With the rapidly expanding content in CTD, it has become necessary to make webpage viewing and scrolling more organized and productive. To aid in such visualization, we condensed Inference Network and other aggregate columns on CTD webpages to display only the number of aggregated data-types and include an expand/collapse button (+/–) that users can toggle to see the data used to make the inference or other association. For example, the CTD webpage listing phenotypes inferred to myocardial infarction (https://bit.ly/CTDMIphenotypes) is now presented in a more condensed version. With both the Chemical Inference Network and Gene Inference Network columns collapsed, the overall content can be more readily surveyed, assessed, and scrolled through. The inference networks are viewable by simply clicking the expand/collapse buttons found next to the summary text. Similar collapsed Inference Networks are also found for the relevant data-tabs on all Gene, Chemical, Phenotype, and Disease webpages in CTD, streamlining the overall look and feel to these pages.

FUTURE DIRECTIONS

CTD’s foremost objective is to facilitate understanding of the complex connections between environmental exposures and human health. To this end, we will continue curating the scientific literature to increase data content, improve data completeness, and maintain data currency. This ensures CTD is relevant, comprehensive, and up-to-date: critical requirements for a knowledgebase and informative discoverybase. We also plan on exploring ways to provide additional functionality to the CTD Tetramers tool, such as allowing users to start the query with a chemical-of-interest (in addition to the existing phenotype- and or disease-based functionality) to generate tetramers for that compound.

SUMMARY

  1. CTD manually curated content increased by 20% and, when integrated with other data-types, now includes 50 million toxicogenomic relationships.

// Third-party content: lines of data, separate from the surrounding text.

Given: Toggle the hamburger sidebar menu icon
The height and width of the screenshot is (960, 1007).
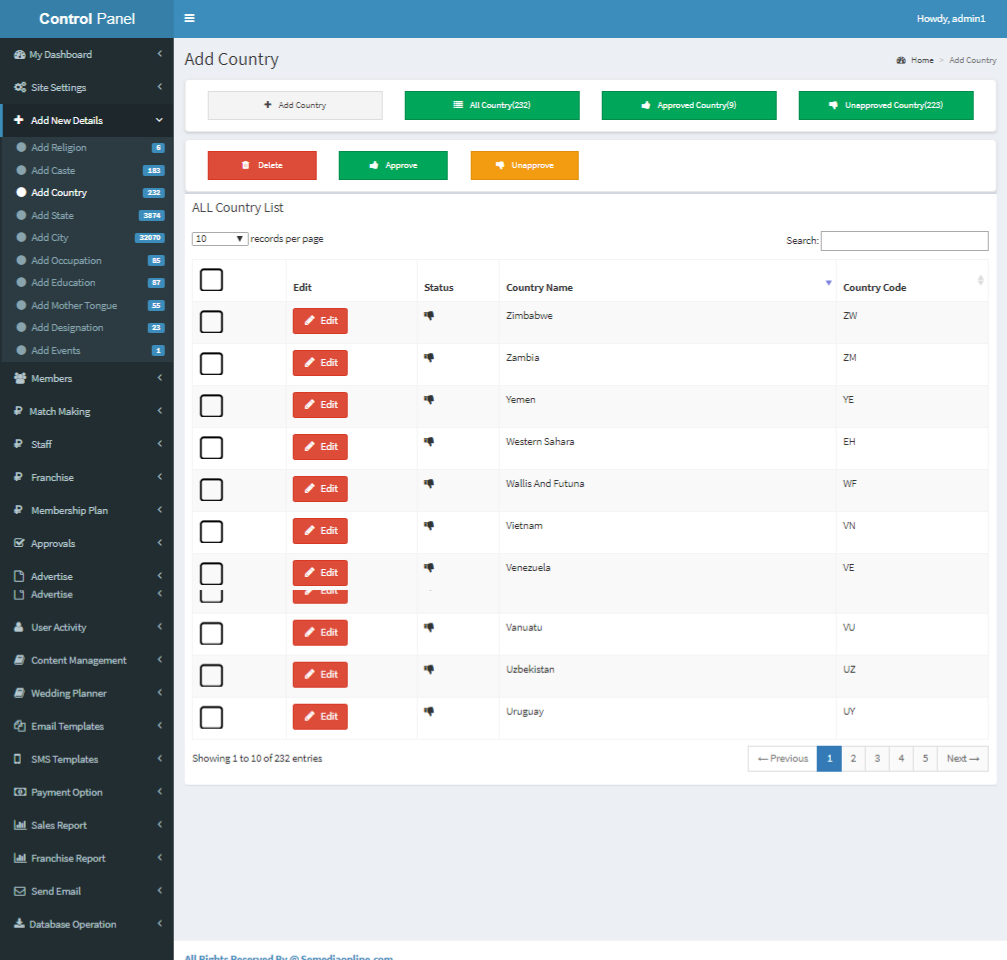Looking at the screenshot, I should click(x=189, y=18).
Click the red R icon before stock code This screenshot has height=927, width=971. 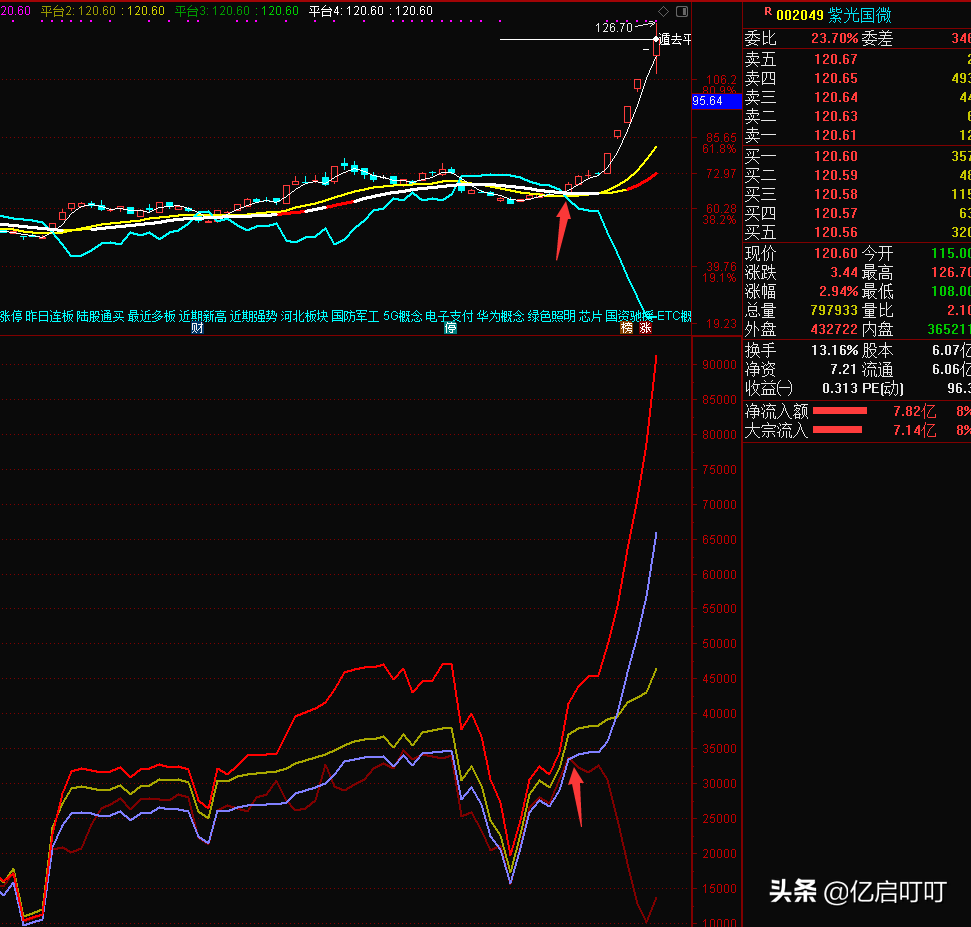pyautogui.click(x=767, y=12)
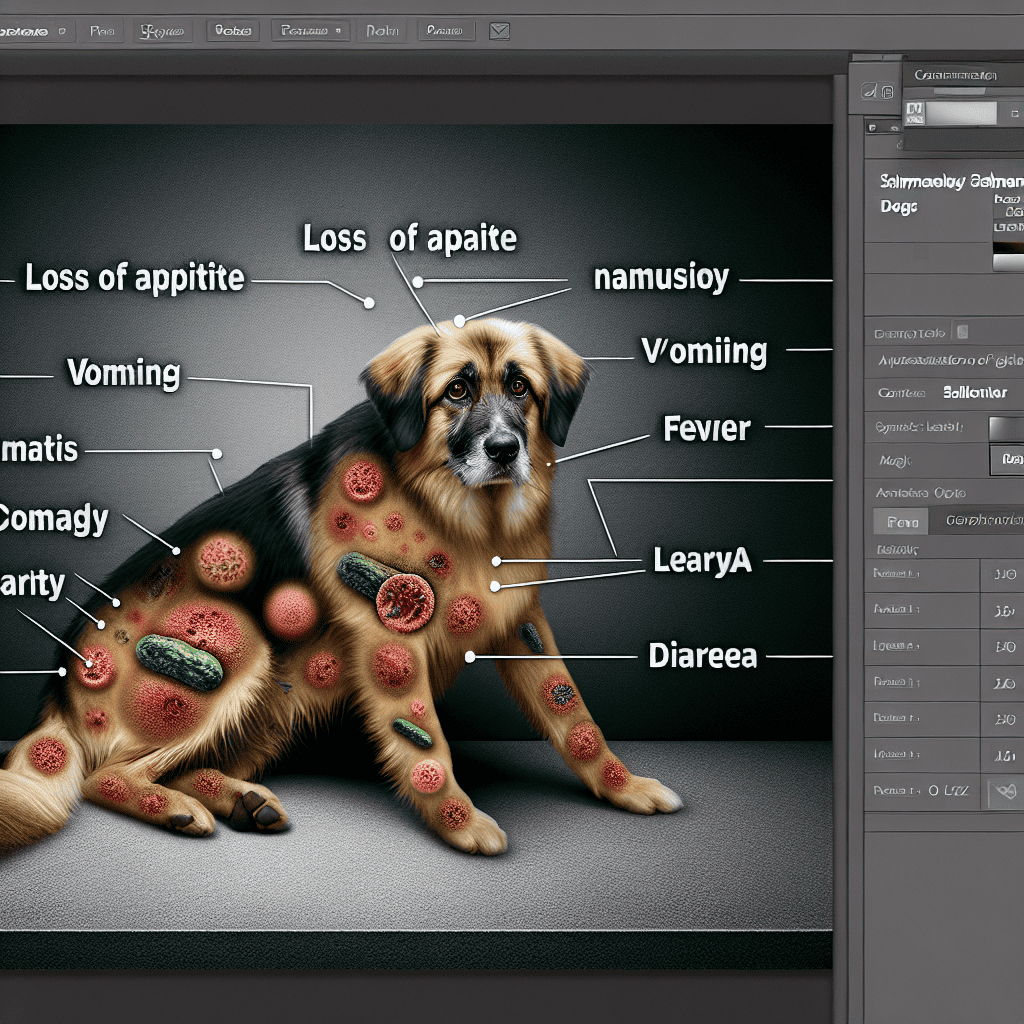This screenshot has width=1024, height=1024.
Task: Click the square icon beside the brush icon
Action: pos(888,92)
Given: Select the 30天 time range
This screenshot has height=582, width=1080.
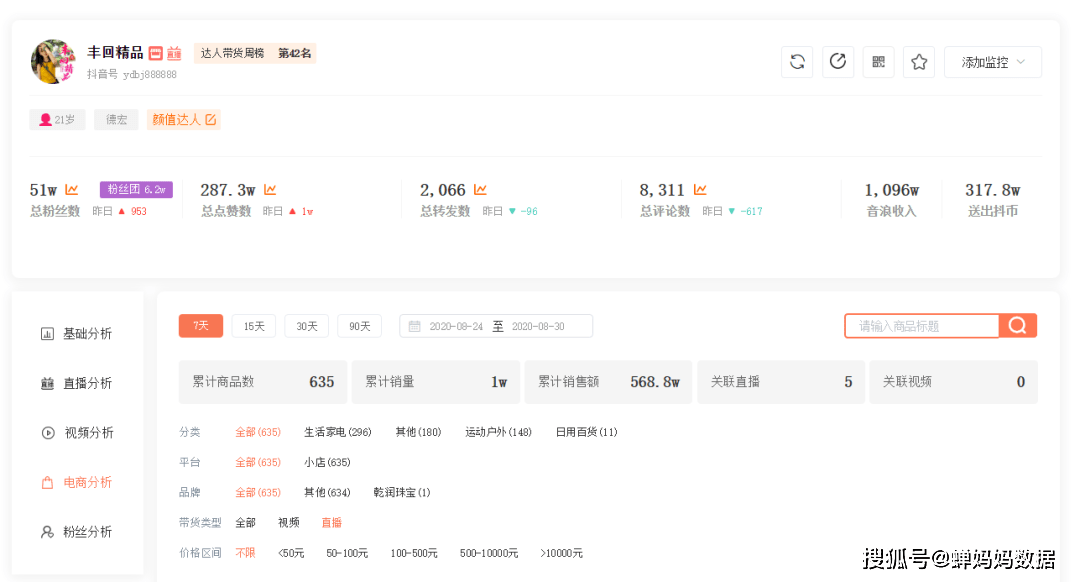Looking at the screenshot, I should pyautogui.click(x=307, y=326).
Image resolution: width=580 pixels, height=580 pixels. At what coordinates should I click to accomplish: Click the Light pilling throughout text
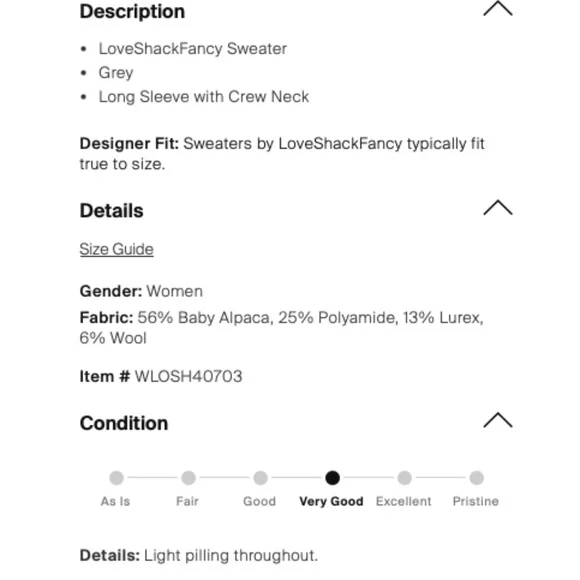[x=231, y=556]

  2. CTD tetramers is a new analytical tool that computationally generates CGPD-tetramers on-demand for any phenotype or environmental disease, facilitating the construction of potential molecular mechanistic and adverse outcome pathways.

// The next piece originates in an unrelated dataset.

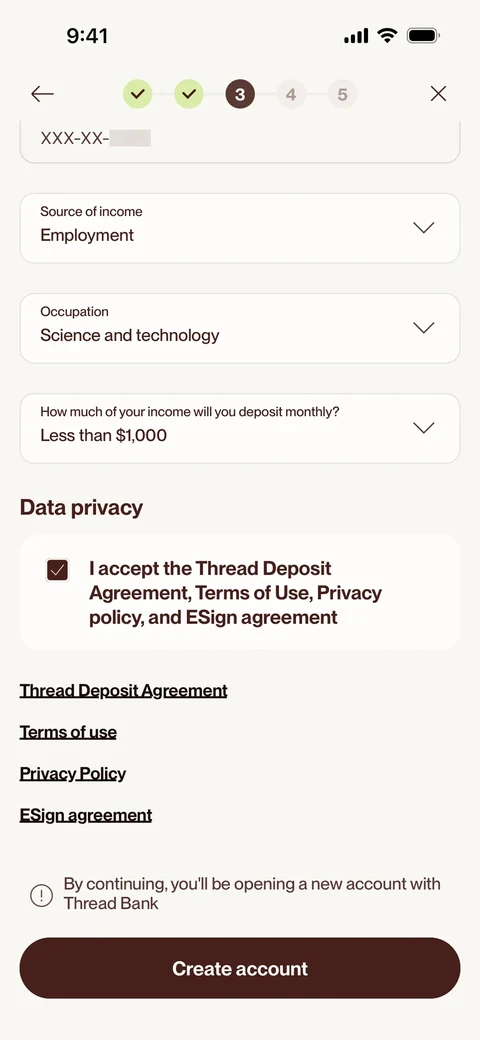This screenshot has width=480, height=1040.
Task: Edit the masked SSN input field
Action: click(240, 141)
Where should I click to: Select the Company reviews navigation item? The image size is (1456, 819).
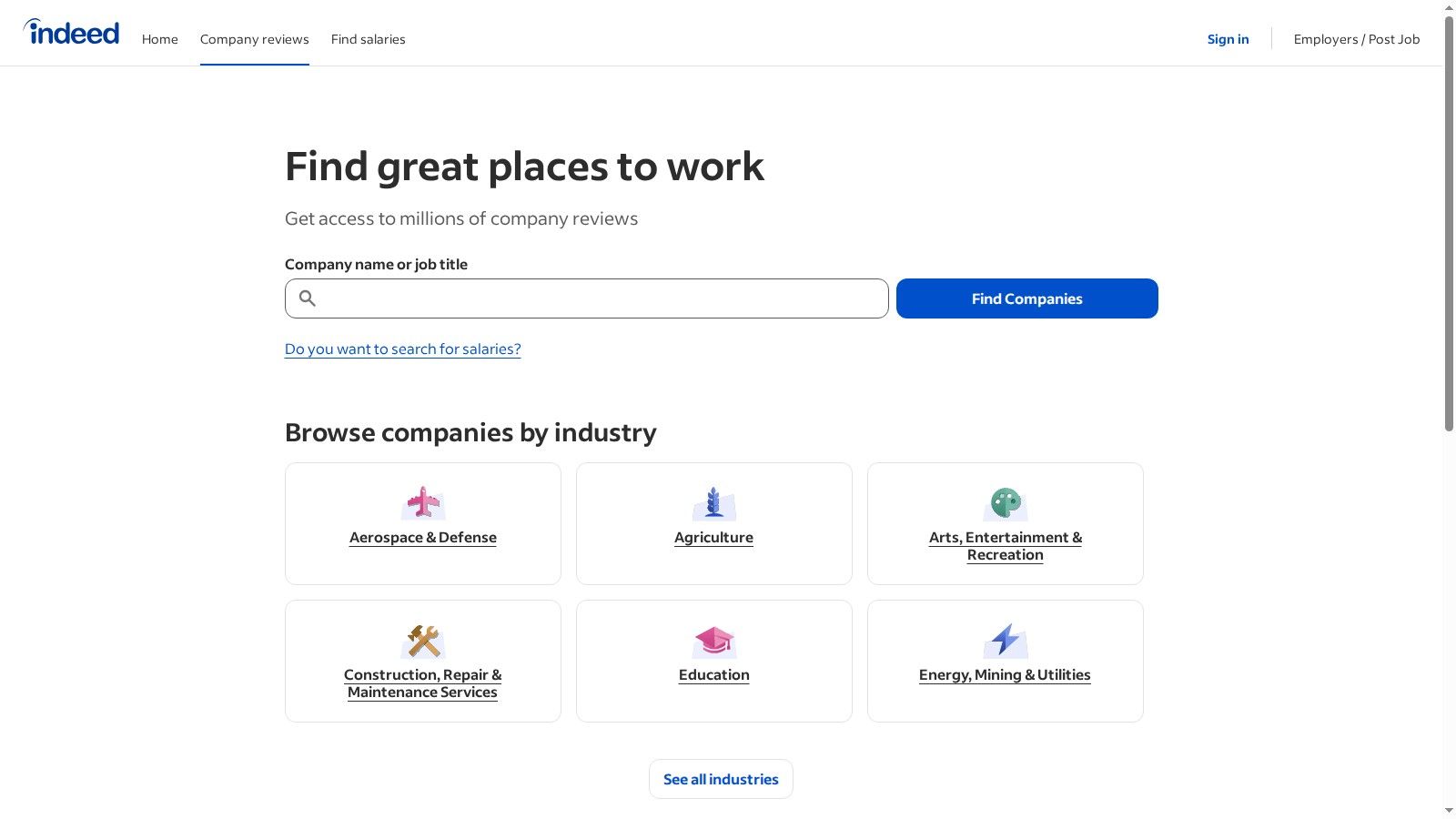click(x=255, y=39)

  3. New integration links between the CTD exposure and CTD anatomy modules allow users to seamlessly navigate to exposure chemical profiles for different anatomical terms and help tie mechanistic toxicology to the exposome concept.

  4. CTD webpages are streamlined with collapsible information, enhancing overall page visualization and content assessment.

DATA AVAILABILITY

CTD content is available from http://ctdbase.org/ and files can be downloaded from http://ctdbase.org/downloads/. To cite CTD data, please see: http://ctdbase.org/about/publications/#citing. If you are interested in establishing links to CTD data, please notify us (http://ctdbase.org/help/contact.go) and follow the instructions (http://ctdbase.org/help/linking.jsp). External resources using CTD content are collected and highlighted (http://ctdbase.org/about/publications/#use).

Contributor Information

Allan Peter Davis, Department of Biological Sciences, North Carolina State University, Raleigh, NC 27695, USA.

Thomas C Wiegers, Department of Biological Sciences, North Carolina State University, Raleigh, NC 27695, USA.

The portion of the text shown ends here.